[Directions for this task]: With the pictures omitted, repeat exactly the lines below starting with the line that has "Task: Expand the socials dropdown chevron" and going on through the line that has "Given: Click the UK column header".

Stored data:
+ + + + + + +

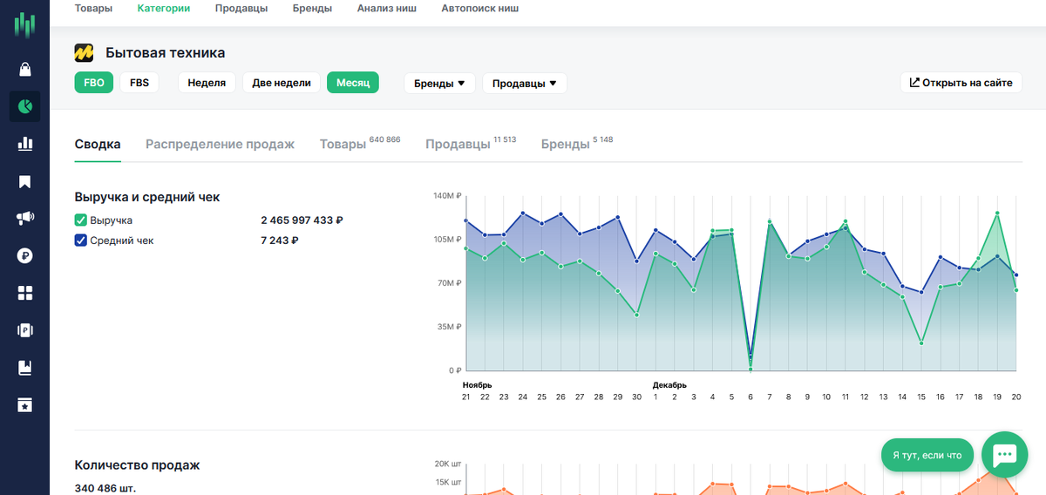The height and width of the screenshot is (495, 1046).
Task: Uncheck the Средний чек checkbox
Action: click(80, 241)
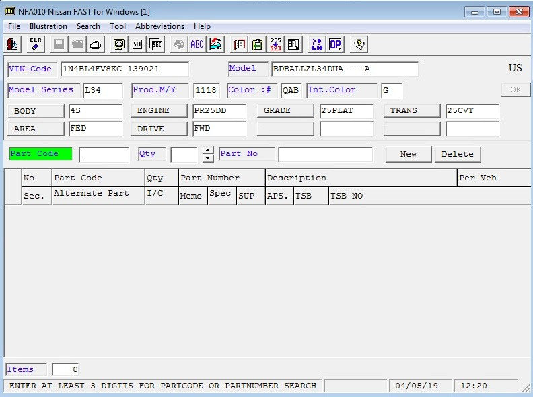Viewport: 533px width, 397px height.
Task: Click the Qty spinner up arrow
Action: pyautogui.click(x=208, y=150)
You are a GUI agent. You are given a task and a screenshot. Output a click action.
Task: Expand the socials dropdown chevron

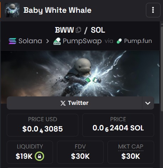pyautogui.click(x=148, y=103)
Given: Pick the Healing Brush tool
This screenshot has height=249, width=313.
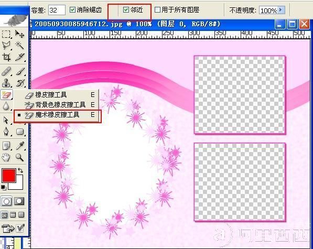Looking at the screenshot, I should 6,72.
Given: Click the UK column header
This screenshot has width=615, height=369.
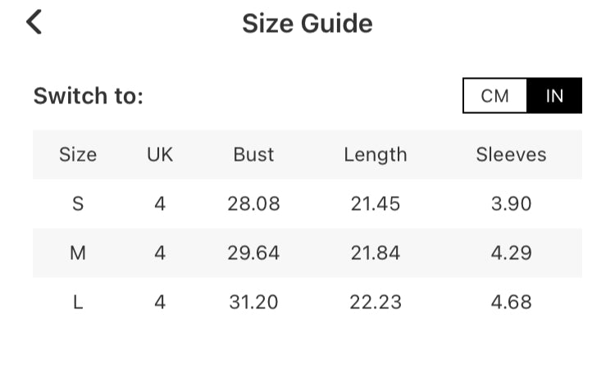Looking at the screenshot, I should pyautogui.click(x=160, y=154).
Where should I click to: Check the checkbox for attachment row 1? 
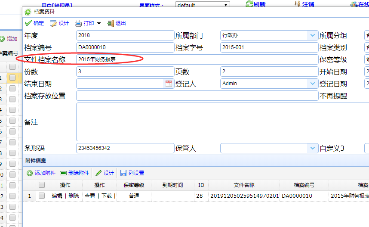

+ + + + + + +

[Task result]:
Task: Expand the socials dropdown chevron

pyautogui.click(x=148, y=103)
Given: Pick the Healing Brush tool
This screenshot has height=249, width=313.
Looking at the screenshot, I should 6,72.
Given: Click the UK column header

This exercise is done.